Partenaires depuis les années 1960, celles des indépendances africaines, la Chine et l’Afrique ont considérablement renforcé leurs liens depuis une quinzaine d’années et Pékin a accueilli en 2006 un sommet de 48 pays africains.
Les entreprises chinoises, d’Etat ou privées, ont investi massivement sur le continent, pour extraire du pétrole ou des matières premières, cultiver des terres ou construire des hôpitaux, des routes ou des barrages.
La visibilité des Chinois en Afrique s’est généralisée et leur nombre est estimé entre un et deux millions d' »entrepreneurs », selon un vice-ministre chinois des Affaires étrangères, Zhai Jun.
La Chine a d’importants intérêts économiques en Tanzanie –dans les infrastructures, l’agriculture, le secteur minier (charbon et minerai de fer notamment).
L’étape tanzanienne a une valeur symbolique. La Tanzanie est l’un des pays africains avec lesquels la Chine entretient les plus anciennes relations. A l’époque de Mao Tsé-toung et Julius Nyerere, Pékin avait construit en 1975 le chemin de fer Tanzanie-Zambie, le plus vaste projet chinois en Afrique.
Selon l’ambassade de Chine à Dar es Salaam, le commerce sino-tanzanien est passé de 93,4 millions de dollars en 2001 à 1,65 milliard de dollars en 2010. En novembre, l’ambassadeur chinois s’est félicité de ce que la Chine soit passée, en un an, de la 6è à la 2è place des investisseurs étrangers en Tanzanie.
Le président Xi sera en Afrique du Sud du 26 au 28 mars. Pékin et Pretoria entretiennent d’excellentes relations, quand bien même leurs intérêts économiques entrent en concurrence sur le continent africain et en dépit d’une balance commerciale très déséquilibrée en faveur de la Chine, dont la compétitivité à l’export a contribué à sa désindustrialisation.

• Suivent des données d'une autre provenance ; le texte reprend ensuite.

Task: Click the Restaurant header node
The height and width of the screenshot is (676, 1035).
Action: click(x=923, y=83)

Depuis la présidence de Jacob Zuma en 2009, Prétoria a donné des gages de loyauté à Pékin, refusant notamment l’accès au dalaï-lama, malgré les critiques d’anciens militants anti-apartheid comme l’archevêque Desmond Tutu, prix Nobel de la paix.
L’Afrique du Sud a été intégrée en 2011 au bloc des BRICS –Brésil, Russie, Inde, Chine — dont le 5ème sommet à Durban pourrait déboucher sur la création d’une banque de développement commune.

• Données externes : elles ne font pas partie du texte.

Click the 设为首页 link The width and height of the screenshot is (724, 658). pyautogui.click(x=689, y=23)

Sur le chemin du retour, Xi Jinping est attendu les 29 et 30 mars au Congo-Brazzaville, pays pétrolier où il sera reçu par son homologue Denis Sassou Nguesso. Les accords entre les deux pays portent sur plusieurs milliards de dollars, dont le financement de 500 km de route entre la capitale et Pointe-Noire.
Le déséquilibre des échanges –matières premières contre bien manufacturés– est toutefois de plus en plus critiqué: « C’était l’essence du colonialisme », accusait récemment le gouverneur de la Banque centrale du Nigeria, Lamido Sanusi, dans le Financial Times, déplorant que « l’Afrique s’ouvre d’elle-même maintenant à une nouvelle forme d’impérialisme ».